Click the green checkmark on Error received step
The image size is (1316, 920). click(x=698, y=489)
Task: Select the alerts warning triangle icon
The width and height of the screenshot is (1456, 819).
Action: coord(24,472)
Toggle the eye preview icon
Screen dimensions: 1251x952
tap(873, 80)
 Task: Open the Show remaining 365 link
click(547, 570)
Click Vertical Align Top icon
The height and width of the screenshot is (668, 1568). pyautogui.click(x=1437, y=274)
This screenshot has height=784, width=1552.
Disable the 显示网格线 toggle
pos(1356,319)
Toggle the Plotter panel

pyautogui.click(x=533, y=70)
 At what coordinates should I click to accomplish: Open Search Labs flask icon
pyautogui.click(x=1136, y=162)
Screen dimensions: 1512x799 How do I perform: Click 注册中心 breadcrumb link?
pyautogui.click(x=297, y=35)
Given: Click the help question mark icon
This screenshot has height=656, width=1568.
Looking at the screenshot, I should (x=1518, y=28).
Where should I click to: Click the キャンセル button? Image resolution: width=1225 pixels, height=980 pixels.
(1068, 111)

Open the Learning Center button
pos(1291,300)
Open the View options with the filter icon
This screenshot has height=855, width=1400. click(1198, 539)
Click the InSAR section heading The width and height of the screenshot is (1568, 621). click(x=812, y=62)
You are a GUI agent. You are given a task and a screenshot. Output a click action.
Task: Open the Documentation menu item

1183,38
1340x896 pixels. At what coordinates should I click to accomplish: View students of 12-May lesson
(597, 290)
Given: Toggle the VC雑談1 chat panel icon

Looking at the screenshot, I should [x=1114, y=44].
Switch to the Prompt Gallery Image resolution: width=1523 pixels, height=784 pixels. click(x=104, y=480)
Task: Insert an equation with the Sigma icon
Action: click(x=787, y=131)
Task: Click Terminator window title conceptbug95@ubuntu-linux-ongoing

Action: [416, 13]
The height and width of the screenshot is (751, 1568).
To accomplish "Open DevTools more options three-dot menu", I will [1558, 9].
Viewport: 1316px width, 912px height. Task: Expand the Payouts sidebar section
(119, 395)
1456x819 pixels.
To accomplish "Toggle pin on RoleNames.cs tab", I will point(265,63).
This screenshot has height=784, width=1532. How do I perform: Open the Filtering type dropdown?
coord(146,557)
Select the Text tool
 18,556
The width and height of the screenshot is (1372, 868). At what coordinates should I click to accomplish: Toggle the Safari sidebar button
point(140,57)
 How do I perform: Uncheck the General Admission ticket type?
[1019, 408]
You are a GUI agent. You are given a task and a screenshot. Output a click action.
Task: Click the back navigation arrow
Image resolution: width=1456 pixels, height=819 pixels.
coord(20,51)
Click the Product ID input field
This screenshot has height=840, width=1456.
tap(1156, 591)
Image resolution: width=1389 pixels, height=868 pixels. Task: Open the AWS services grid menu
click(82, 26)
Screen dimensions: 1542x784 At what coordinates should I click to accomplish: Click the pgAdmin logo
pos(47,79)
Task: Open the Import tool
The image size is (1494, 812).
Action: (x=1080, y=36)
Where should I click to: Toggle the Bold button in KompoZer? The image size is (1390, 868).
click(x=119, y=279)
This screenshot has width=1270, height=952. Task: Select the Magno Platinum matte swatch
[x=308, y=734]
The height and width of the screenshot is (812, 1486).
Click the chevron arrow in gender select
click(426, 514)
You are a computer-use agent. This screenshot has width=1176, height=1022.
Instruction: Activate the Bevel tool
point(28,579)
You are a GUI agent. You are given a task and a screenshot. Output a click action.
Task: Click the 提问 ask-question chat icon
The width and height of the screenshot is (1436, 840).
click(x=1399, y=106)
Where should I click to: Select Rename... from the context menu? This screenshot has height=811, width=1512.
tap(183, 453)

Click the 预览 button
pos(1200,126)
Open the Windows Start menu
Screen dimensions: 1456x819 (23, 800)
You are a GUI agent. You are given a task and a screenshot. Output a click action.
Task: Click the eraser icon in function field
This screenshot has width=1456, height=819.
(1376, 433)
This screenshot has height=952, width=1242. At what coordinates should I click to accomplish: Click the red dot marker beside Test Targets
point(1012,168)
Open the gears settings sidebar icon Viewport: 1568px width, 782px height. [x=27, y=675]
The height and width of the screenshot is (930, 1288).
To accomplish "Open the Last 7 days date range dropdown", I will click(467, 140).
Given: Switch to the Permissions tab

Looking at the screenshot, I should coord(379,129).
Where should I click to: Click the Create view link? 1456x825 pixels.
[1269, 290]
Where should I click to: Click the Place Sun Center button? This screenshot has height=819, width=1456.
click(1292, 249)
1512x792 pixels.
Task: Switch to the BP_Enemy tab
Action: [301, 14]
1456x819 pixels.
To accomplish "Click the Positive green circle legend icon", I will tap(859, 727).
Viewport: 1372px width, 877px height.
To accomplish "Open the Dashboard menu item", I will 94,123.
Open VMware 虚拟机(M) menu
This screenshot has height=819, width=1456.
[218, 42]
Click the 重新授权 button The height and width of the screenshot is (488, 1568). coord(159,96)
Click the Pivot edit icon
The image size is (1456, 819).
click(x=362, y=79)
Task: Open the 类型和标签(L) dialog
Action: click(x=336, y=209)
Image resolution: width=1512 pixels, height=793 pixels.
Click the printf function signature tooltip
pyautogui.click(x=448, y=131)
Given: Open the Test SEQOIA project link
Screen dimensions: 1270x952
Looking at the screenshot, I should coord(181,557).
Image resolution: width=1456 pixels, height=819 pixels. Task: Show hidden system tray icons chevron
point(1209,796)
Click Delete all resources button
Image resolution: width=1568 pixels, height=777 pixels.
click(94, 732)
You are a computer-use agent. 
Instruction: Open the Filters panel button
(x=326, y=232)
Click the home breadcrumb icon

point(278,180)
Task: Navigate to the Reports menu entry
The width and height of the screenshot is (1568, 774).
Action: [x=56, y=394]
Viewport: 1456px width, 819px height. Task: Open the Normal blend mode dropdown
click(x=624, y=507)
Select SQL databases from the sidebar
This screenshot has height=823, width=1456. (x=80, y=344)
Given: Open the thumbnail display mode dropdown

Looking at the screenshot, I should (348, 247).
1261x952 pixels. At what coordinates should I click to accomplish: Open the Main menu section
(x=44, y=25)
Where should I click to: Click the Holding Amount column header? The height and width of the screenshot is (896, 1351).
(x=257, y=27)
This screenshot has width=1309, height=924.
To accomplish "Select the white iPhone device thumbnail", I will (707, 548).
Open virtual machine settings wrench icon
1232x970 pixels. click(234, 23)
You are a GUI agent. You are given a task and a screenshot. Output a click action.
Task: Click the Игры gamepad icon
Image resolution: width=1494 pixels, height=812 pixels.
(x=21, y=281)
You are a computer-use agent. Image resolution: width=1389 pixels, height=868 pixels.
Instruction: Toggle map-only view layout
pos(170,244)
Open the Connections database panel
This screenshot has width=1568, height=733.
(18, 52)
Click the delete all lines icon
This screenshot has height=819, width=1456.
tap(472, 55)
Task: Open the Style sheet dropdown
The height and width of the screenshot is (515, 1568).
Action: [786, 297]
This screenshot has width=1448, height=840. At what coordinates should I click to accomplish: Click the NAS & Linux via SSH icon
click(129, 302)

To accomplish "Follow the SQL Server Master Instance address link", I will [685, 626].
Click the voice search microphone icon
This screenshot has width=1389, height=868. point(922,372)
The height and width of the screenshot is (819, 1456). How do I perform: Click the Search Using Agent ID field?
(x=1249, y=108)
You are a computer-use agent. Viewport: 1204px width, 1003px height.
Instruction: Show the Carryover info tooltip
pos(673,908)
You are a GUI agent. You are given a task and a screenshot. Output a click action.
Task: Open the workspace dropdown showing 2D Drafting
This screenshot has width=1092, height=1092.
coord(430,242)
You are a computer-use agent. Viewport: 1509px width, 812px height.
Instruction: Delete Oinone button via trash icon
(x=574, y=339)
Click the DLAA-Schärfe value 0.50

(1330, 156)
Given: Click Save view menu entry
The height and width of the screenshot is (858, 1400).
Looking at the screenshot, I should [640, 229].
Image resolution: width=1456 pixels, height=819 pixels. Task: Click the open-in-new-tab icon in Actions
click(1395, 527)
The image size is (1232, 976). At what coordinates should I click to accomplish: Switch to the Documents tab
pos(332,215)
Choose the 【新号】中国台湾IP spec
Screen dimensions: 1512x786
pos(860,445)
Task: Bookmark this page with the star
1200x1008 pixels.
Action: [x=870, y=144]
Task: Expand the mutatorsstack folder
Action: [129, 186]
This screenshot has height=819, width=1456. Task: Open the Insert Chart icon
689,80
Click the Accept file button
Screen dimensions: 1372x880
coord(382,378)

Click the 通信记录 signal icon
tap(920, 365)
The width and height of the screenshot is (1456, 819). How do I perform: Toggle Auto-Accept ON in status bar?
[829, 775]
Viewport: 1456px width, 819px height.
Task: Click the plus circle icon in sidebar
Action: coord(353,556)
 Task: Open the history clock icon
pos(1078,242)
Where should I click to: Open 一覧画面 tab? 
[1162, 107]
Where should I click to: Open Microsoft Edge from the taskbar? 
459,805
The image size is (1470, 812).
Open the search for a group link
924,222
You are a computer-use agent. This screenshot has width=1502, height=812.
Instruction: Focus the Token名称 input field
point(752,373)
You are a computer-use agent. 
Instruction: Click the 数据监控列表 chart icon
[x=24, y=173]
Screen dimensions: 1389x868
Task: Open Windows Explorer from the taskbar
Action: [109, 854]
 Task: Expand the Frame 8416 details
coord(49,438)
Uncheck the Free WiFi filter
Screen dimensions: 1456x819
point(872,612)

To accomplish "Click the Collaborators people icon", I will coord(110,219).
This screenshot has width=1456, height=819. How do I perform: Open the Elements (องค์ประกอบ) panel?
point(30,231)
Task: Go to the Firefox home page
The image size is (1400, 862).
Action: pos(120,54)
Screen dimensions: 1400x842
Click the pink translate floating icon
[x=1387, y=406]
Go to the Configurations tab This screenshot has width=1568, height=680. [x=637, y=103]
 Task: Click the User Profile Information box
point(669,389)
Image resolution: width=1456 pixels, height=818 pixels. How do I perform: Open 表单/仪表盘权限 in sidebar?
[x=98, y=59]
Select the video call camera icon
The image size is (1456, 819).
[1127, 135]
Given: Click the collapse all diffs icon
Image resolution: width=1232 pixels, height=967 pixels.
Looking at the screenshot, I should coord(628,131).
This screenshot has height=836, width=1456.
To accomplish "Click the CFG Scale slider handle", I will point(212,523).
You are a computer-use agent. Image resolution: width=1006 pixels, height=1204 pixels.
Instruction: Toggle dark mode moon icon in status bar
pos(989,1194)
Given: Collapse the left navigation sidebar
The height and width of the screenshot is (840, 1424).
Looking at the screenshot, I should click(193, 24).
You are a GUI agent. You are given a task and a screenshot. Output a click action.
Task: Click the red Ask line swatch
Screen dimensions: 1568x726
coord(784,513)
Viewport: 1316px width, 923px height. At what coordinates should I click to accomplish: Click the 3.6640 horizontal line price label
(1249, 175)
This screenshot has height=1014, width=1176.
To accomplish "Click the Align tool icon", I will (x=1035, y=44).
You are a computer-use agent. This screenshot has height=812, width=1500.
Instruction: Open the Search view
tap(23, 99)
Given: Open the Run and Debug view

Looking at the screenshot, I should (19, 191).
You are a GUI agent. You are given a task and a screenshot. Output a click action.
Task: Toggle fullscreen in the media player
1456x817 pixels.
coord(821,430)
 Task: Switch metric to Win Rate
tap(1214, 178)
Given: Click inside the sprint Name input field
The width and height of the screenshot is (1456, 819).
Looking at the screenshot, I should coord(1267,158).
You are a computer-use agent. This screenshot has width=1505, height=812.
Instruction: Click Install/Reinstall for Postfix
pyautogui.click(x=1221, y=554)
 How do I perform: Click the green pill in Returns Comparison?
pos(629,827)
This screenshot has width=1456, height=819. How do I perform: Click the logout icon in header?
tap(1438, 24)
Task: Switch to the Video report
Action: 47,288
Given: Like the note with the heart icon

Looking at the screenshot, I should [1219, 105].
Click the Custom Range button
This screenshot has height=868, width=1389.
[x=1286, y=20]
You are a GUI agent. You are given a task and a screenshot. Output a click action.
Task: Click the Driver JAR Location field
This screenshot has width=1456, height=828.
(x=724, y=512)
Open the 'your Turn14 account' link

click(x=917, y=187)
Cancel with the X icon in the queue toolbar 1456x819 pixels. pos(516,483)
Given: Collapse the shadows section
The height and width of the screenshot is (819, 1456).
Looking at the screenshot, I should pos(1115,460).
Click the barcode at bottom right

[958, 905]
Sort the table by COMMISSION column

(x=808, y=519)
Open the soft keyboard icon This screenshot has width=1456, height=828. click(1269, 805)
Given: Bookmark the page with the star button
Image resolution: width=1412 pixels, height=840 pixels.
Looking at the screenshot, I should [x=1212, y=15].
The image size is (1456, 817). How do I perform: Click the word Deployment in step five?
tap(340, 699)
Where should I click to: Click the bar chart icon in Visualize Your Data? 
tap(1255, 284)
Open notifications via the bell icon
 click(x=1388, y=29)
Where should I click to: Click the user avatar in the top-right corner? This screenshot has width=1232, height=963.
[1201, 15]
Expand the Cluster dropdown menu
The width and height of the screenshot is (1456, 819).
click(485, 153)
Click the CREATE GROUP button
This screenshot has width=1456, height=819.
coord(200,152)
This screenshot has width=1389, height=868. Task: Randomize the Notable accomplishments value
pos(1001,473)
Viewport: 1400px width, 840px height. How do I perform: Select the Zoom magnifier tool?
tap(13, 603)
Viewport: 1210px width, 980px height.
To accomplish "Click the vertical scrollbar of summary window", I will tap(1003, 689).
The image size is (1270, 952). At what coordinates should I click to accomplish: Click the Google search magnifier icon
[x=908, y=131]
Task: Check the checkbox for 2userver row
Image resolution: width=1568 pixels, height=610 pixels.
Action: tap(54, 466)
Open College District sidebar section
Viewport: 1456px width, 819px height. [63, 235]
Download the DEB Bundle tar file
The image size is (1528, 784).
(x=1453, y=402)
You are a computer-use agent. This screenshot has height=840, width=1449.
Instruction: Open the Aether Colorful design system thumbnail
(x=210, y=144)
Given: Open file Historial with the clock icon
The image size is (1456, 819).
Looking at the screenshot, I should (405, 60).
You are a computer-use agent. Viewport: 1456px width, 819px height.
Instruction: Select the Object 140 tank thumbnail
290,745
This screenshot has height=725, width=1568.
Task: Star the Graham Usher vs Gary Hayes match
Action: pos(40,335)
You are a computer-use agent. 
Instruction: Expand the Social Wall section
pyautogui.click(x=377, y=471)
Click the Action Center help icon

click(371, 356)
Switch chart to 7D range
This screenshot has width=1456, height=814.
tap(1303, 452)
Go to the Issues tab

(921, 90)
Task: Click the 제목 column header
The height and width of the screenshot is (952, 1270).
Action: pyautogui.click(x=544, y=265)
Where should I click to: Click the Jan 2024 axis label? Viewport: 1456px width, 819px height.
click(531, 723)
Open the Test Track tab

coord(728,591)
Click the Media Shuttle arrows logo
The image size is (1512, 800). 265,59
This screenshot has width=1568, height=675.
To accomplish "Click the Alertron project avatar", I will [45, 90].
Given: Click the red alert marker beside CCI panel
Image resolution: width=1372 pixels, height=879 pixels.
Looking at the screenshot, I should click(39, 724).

------------------------

_REQUIRED ACTION_
Respond with nothing but the number of lines in the entries that contain the string "page".

_SOLVED EXERCISE_
3